3 min read.Updated: 08 Jun 2021, 06:01 AM ISTAbhishek Tripathi
It is important to take legal and tax advice before succession planning
Many people have been compelled to think about estate management (in the event of their death) by the unanticipated losses brought about by covid. Although a Will has been the most popular instrument for succession and estate planning, family trusts too have been used from time to time.
In a Will, a person may specify the manner in which her properties shall be distributed after her death. Family trusts are set up as private trusts under the Indian Trusts Act, 1882, either for specified persons (specific trusts), or a class of persons who are not specifically named (discretionary trusts). Properties are transferred to the trust by the settlor, which are managed by the trustee(s) for the benefit of the beneficiaries.
In the 1980s, separate tax slabs were provided for family trusts; further, devolution of estate among heirs also attracted estate duty. This made family trusts attractive as instruments for tax structuring. Over the years, tax laws have been amended. Now, discretionary trusts are taxed at the maximum marginal rate, while specific trusts are taxed at the same rates as the beneficiaries. These amendments coupled with the abolition of estate duty have eroded the tax benefits that family trusts offered.
Despite the fact that there are no obvious tax benefits, why have family trusts as instruments of succession planning not disappeared? First, there have been periodic rumours that estate duty may be brought back. This has led to many people considering setting up family trusts to avoid the outflow of estate duty. Second, family trusts have traditionally been seen as a good way to settle the distribution of assets during the lifetime of the person settling such a trust. Trust mechanism also allows the settlor to ensure that the management of the assets remain with the trustees, while the income may be divided among the beneficiaries. This is particularly advantageous if the beneficiaries are of a young age or have lived experience of disability or are otherwise vulnerable.
In many business families, family trusts may also provide continuity to businesses and prevent disruption due to subsequent feuds after the demise of the head of the business/ family. Settling assets through a trust may allow the settlor to ring-fence the assets under trust from potential liabilities or insolvency proceedings. The possibility of insolvency may prompt many persons to take recourse to setting up trusts to provide for their heirs. However, it needs to be borne in mind that insolvency law provides for a clawback of assets transferred by the person in insolvency, if such transfer has taken place in the two years preceding the initiation of insolvency. Further, any assets acquired through fraud would not be allowed to be ring-fenced and may be subject to seizure and attachment.

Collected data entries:
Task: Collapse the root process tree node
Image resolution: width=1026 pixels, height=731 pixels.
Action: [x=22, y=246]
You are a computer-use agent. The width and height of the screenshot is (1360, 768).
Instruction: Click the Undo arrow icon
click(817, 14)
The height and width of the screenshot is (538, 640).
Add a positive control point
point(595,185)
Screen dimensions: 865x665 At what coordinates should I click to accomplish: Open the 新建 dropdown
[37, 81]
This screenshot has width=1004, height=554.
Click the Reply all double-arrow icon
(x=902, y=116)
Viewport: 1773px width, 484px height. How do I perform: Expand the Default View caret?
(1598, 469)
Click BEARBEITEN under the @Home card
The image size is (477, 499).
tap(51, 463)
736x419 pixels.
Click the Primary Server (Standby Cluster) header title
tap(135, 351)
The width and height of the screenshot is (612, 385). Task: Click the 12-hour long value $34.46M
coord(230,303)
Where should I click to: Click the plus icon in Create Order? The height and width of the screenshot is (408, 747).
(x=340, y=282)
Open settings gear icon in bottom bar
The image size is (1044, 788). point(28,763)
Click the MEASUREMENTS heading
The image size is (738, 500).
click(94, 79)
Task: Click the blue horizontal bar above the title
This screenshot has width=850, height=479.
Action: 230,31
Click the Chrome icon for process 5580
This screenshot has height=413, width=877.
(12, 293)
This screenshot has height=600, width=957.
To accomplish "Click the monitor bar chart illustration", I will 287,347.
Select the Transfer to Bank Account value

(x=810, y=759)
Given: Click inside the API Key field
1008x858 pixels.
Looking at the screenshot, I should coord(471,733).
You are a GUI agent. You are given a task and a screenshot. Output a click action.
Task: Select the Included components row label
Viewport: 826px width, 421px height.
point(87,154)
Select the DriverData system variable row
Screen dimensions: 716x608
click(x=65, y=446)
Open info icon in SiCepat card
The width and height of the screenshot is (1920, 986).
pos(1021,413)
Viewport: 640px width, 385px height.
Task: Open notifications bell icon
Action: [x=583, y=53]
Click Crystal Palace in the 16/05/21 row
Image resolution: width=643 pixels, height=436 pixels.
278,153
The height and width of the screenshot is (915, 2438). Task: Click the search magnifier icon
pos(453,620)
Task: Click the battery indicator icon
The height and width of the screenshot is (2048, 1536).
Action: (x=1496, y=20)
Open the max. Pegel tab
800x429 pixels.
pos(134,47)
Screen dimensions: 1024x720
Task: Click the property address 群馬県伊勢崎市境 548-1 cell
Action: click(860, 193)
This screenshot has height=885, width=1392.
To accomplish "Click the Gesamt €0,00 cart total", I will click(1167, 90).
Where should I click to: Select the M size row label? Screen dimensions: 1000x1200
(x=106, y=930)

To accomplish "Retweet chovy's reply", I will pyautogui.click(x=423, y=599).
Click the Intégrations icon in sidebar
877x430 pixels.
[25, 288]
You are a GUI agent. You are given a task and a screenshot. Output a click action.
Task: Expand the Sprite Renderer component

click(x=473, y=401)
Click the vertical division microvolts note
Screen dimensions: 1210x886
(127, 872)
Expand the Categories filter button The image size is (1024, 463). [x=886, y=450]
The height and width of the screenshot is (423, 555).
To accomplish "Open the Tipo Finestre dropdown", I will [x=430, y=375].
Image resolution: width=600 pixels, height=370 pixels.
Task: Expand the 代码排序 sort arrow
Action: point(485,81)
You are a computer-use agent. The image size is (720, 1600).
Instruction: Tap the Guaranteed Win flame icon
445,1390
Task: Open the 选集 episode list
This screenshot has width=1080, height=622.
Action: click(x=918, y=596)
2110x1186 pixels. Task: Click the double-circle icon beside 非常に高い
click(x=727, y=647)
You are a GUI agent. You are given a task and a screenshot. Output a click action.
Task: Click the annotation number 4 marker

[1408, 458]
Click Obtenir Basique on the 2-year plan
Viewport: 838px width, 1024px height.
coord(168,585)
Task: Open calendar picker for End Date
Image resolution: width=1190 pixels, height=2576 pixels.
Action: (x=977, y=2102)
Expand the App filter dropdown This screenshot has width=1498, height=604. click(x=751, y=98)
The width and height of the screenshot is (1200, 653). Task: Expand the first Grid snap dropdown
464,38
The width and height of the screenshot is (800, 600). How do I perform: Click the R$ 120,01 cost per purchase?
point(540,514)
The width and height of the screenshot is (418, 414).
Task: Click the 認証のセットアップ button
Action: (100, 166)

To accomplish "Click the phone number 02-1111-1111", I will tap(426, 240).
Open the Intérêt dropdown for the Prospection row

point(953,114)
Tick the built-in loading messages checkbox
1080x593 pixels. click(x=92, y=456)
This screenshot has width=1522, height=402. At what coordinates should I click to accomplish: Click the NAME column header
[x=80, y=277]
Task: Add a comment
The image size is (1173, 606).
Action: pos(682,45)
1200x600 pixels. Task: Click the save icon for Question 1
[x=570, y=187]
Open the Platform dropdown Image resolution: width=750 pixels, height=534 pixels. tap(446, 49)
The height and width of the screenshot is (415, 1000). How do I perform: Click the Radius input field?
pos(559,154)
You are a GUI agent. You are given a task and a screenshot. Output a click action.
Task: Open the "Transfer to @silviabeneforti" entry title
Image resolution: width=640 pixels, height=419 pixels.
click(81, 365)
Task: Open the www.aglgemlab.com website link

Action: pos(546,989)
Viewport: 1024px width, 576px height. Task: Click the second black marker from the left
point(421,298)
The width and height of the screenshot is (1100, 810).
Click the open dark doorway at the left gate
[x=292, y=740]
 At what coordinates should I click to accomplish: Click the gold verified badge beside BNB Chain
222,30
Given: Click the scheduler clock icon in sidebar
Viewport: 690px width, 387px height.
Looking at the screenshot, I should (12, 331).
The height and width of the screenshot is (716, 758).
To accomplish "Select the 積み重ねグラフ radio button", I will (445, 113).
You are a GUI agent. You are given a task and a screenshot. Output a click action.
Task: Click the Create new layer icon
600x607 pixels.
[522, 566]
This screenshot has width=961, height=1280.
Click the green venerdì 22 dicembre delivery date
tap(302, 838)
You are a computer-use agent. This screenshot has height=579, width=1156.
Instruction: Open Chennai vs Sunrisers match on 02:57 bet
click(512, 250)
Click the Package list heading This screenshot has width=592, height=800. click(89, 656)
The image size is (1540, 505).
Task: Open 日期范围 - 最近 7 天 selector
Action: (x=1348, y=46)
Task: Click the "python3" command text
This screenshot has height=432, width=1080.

▶ **TASK DESCRIPTION**:
Answer these questions from the article on family trusts:
(a) Under which act are family trusts set up as private trusts?
(b) At what rate are discretionary trusts now taxed?
(c) Insolvency law provides for a clawback of assets transferred during how many years before insolvency begins?

▶ **ANSWER TO THE EXERCISE**:
(a) The Indian Trusts Act, 1882
(b) The maximum marginal rate
(c) Two years